Who and what are we looking at in this warped reality full of overlays, intentional blurs, highly saturated colors and over exposures? Sometimes the familiar dissolves into ambiguity; we were on a street, but where are we now? The predominant colors are both warm and melancholic — autumnal shades of brown and orange juxtapose colder blue tones, though we see Japan through all its seasons. There is often something or someone in the foreground that first catches your eye, and then loses you to other details that later grab your attention: a shadow, a stranger, a face devoid of body, ghostly semi-transparent figures, a spaceman. Loneliness appears to be a recurring theme; there are images which portray individuals and others that show group scenarios, where one member is somehow separated from the herd, cut from the scene or does not make it to the foreground. Each photograph merits a closer examination, as it is up to the viewer to interpret this series.

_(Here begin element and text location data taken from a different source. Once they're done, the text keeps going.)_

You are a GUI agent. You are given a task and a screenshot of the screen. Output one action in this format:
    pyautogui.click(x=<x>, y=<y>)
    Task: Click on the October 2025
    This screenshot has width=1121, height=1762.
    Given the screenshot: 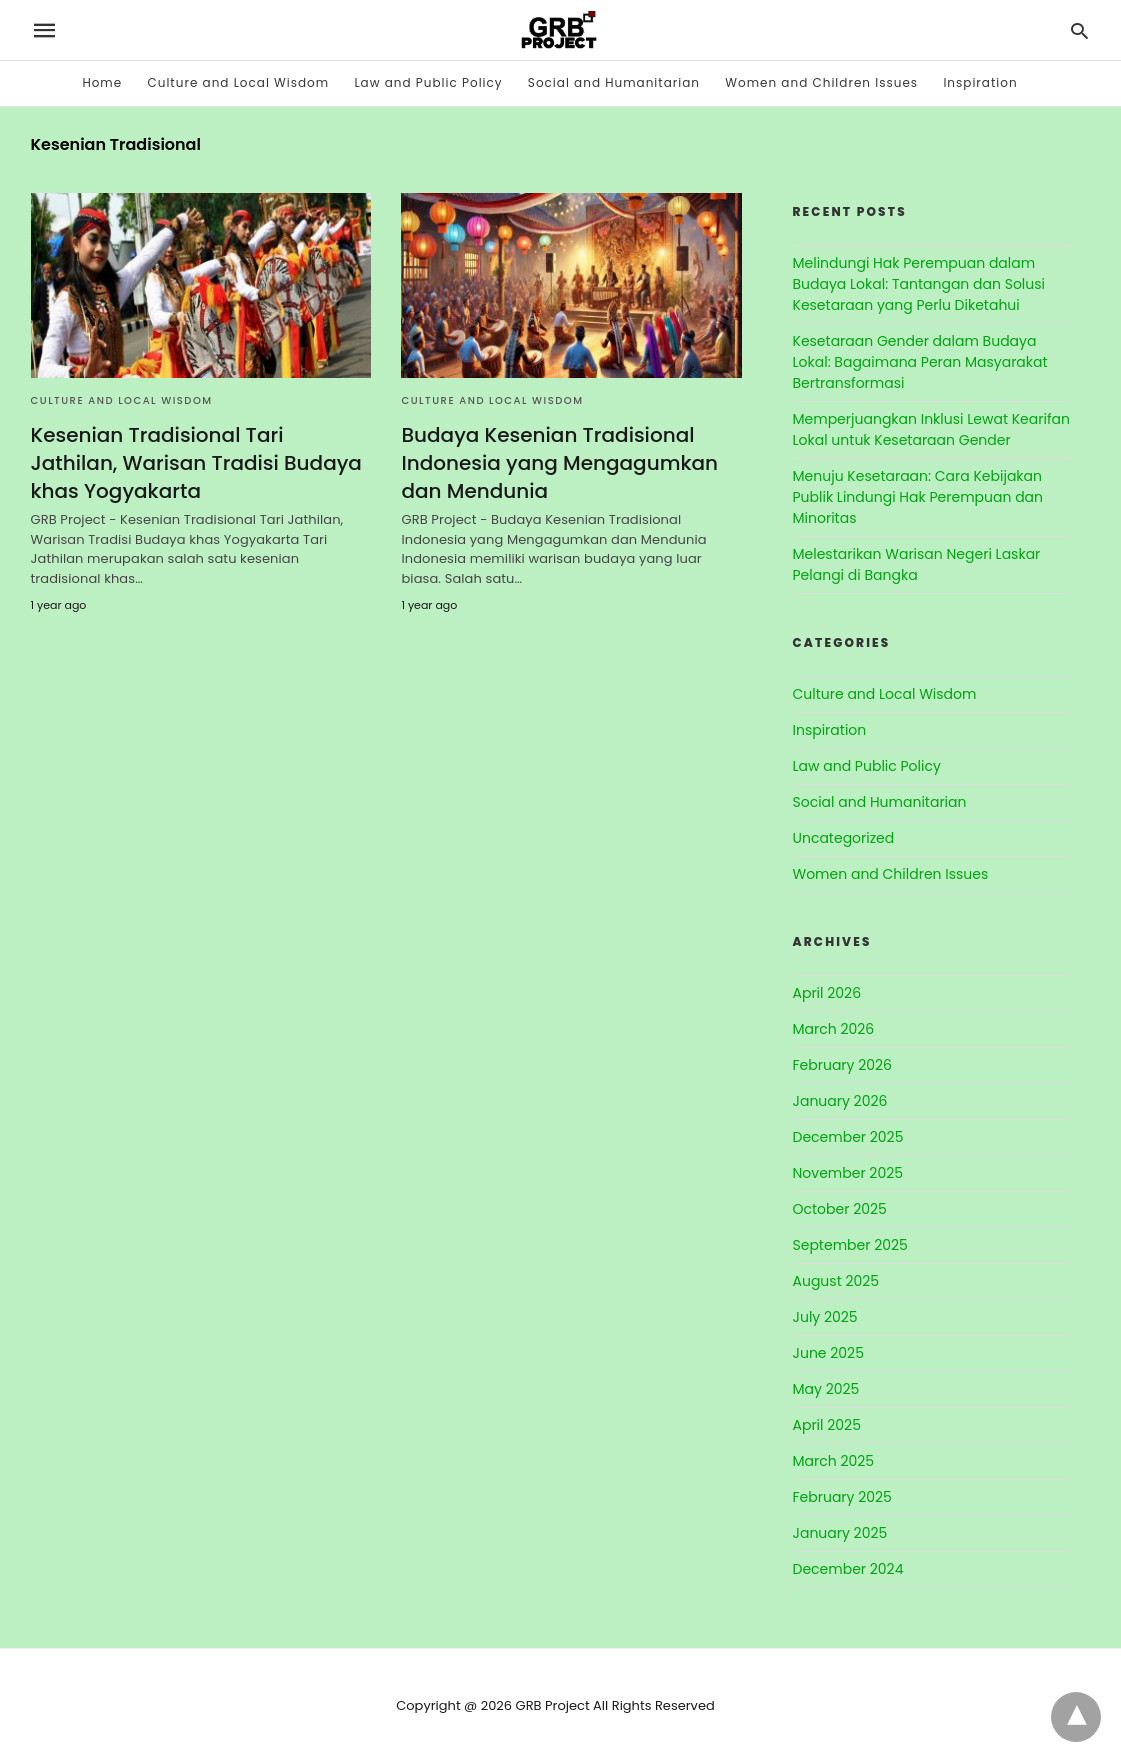 What is the action you would take?
    pyautogui.click(x=840, y=1209)
    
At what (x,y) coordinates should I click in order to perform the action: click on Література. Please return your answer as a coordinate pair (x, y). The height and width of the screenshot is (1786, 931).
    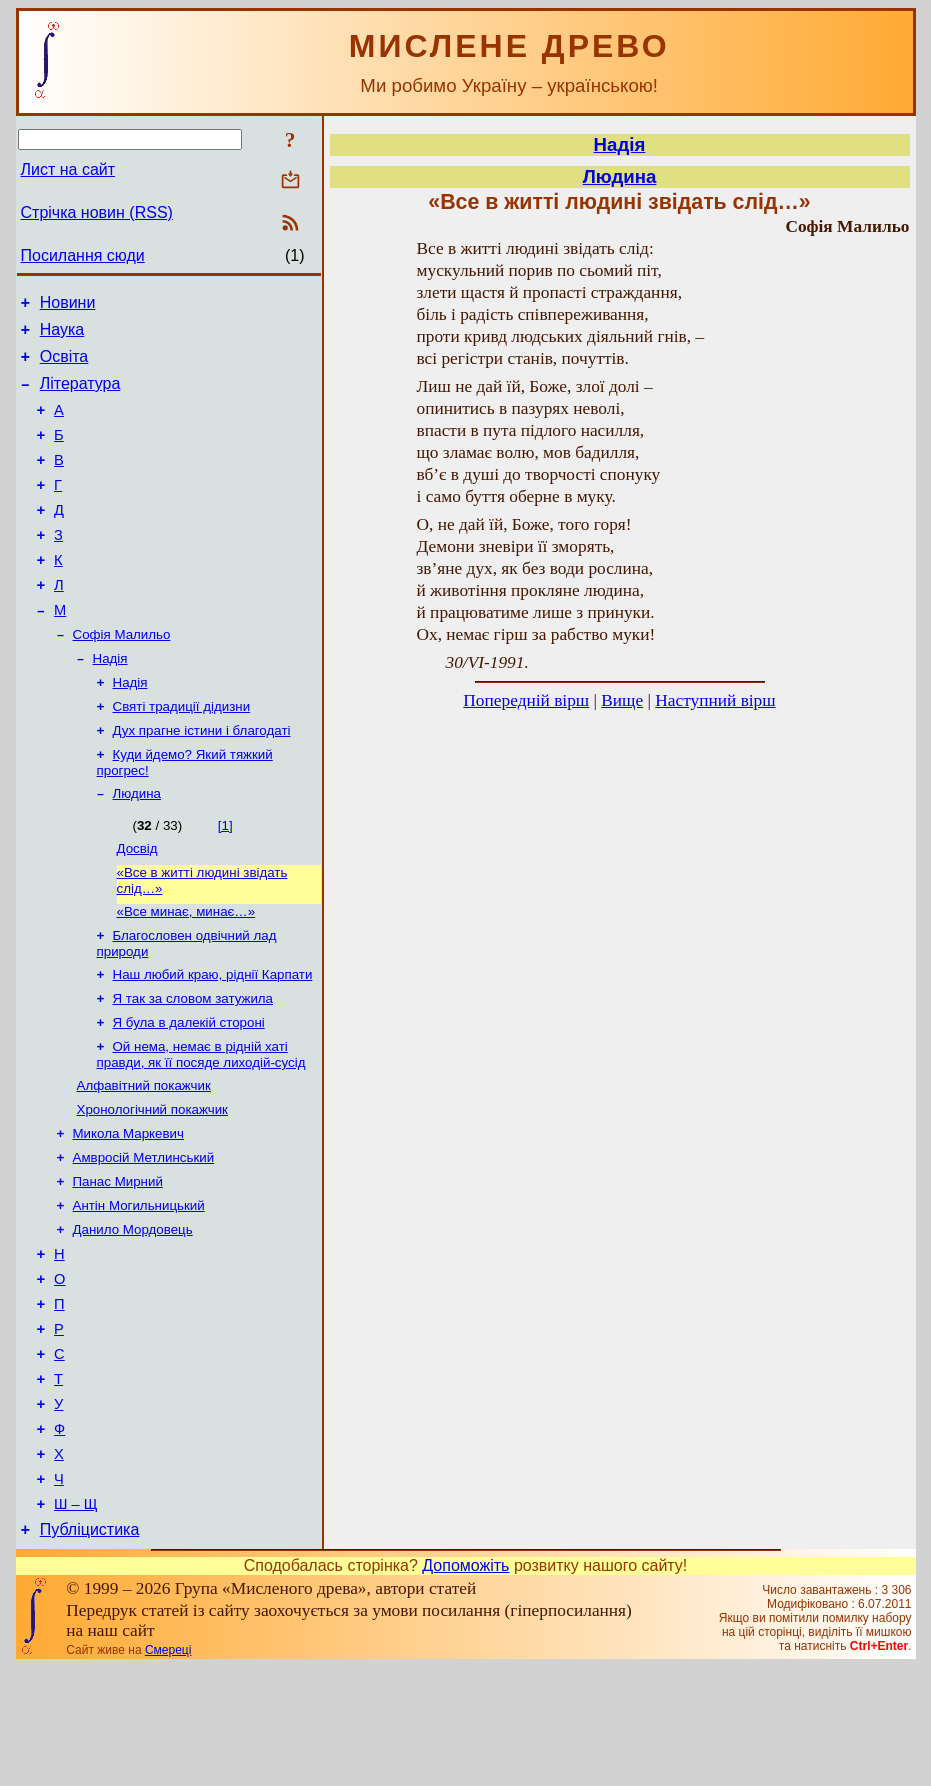
    Looking at the image, I should click on (80, 395).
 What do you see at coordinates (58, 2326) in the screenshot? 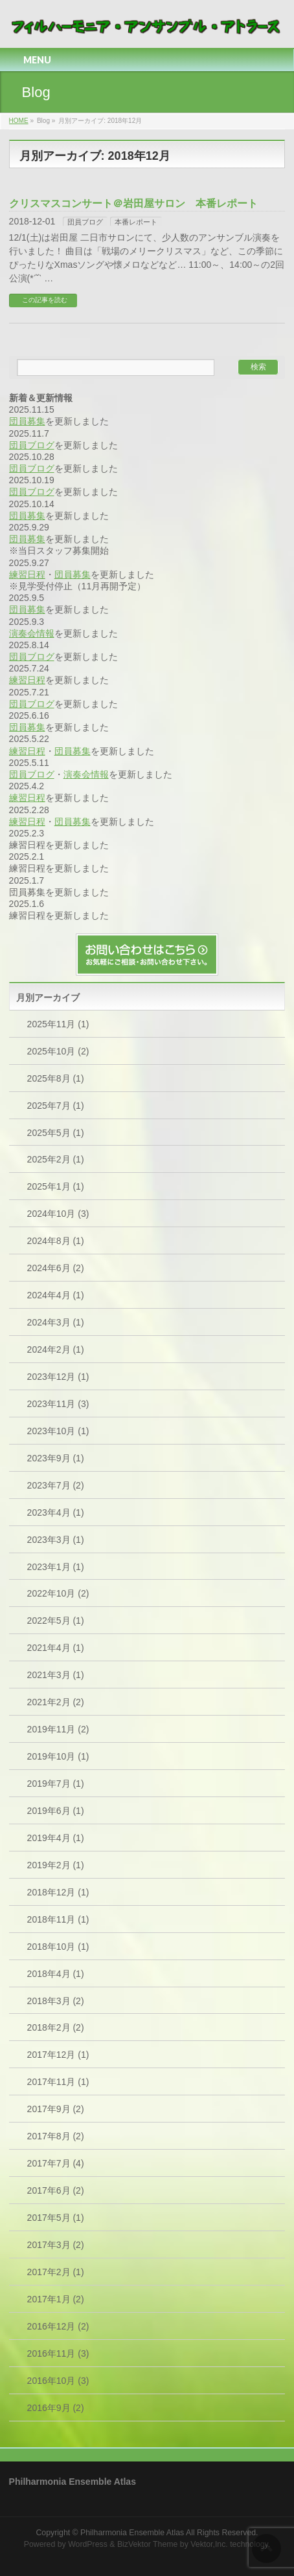
I see `2016年12月 (2)` at bounding box center [58, 2326].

Though each image in the book is self-contained, there is an apparent narrative as the artist transports us between his inner and outer worlds, the everyday and the unexpected. Sunlanders ends on a mystical note as a torii — that is to say a traditional Japanese gate that often marks the transition from this world to the sacred at the entrance of Shinto shrines — is shrouded by an impenetrable fog.
Sunlanders was published in September 2016 and is available for purchase from London-based independent publisher Bemojake.